### Problem statement
Retype, word for word, the line holding "Viewport: 1024px width, 781px height." and each line after it down to the end of the data; pictures are not copied.

*** Information shown Section Begins ***

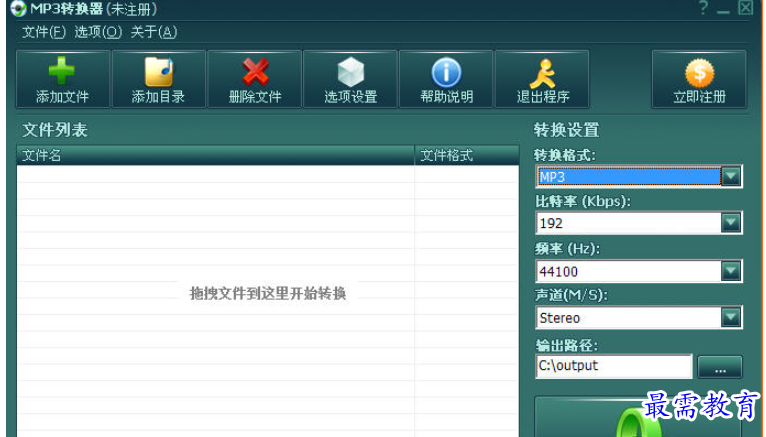
Task: Click the red X 删除文件 icon
Action: click(x=255, y=72)
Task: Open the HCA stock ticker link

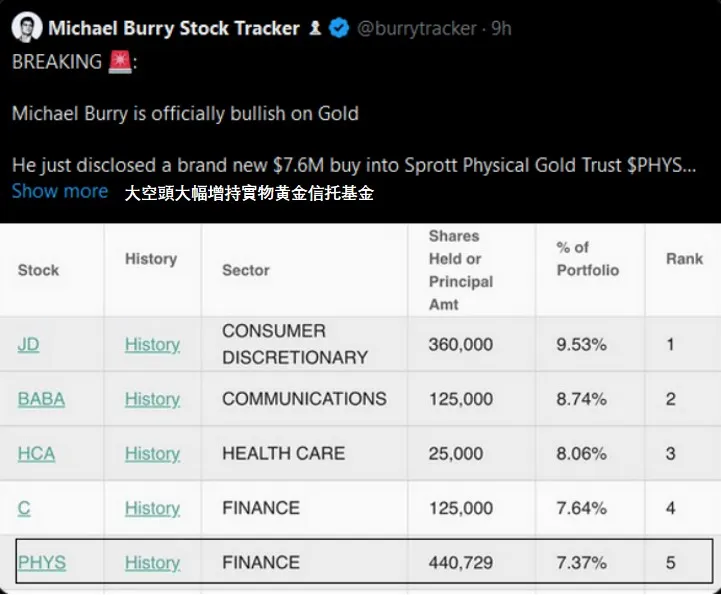Action: pyautogui.click(x=36, y=453)
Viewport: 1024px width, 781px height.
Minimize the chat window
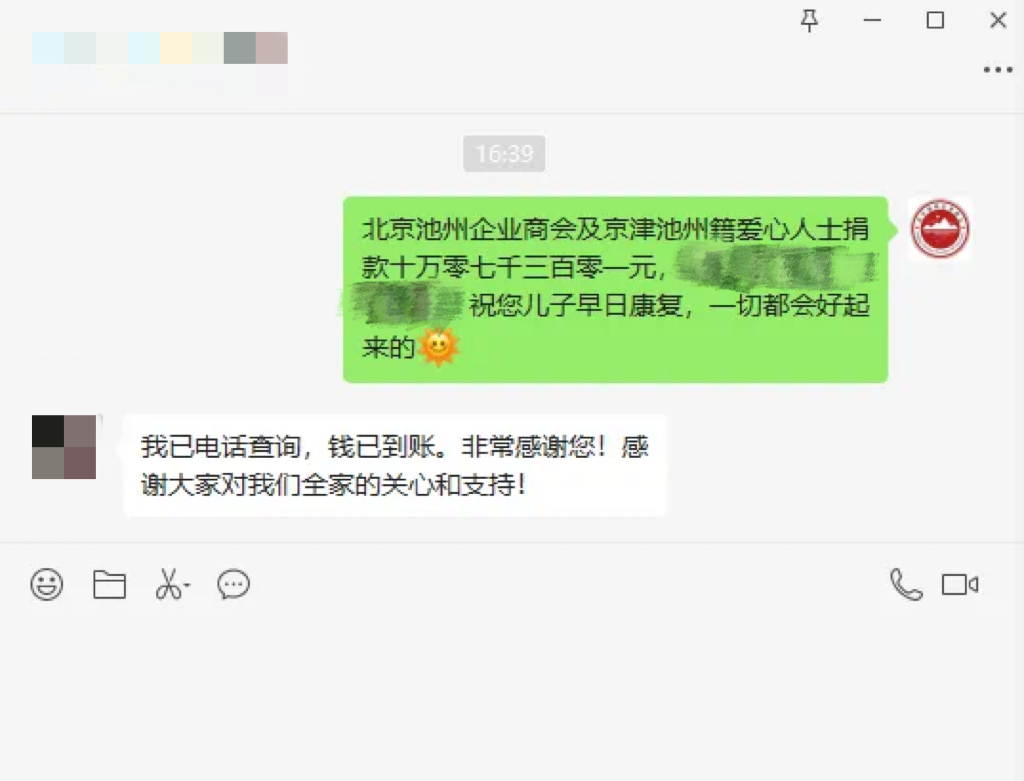click(872, 20)
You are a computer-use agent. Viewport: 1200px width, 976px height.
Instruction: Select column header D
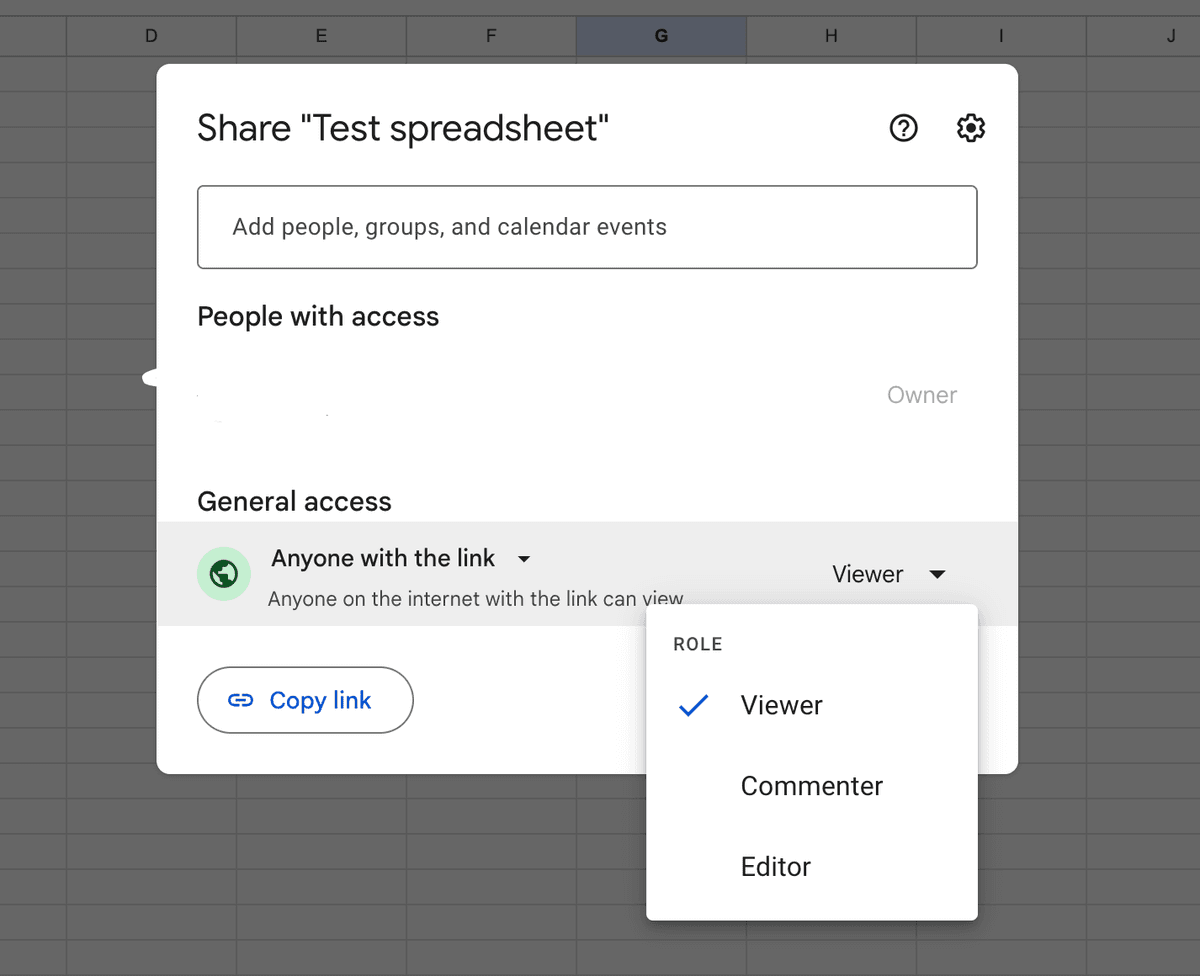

*** Information shown Section Ends ***

### Exercise output
Viewport: 1024px width, 781px height.
Minimize the chat window
click(872, 20)
You are a computer-use agent. Viewport: 1200px width, 976px height.
Instruction: Select column header D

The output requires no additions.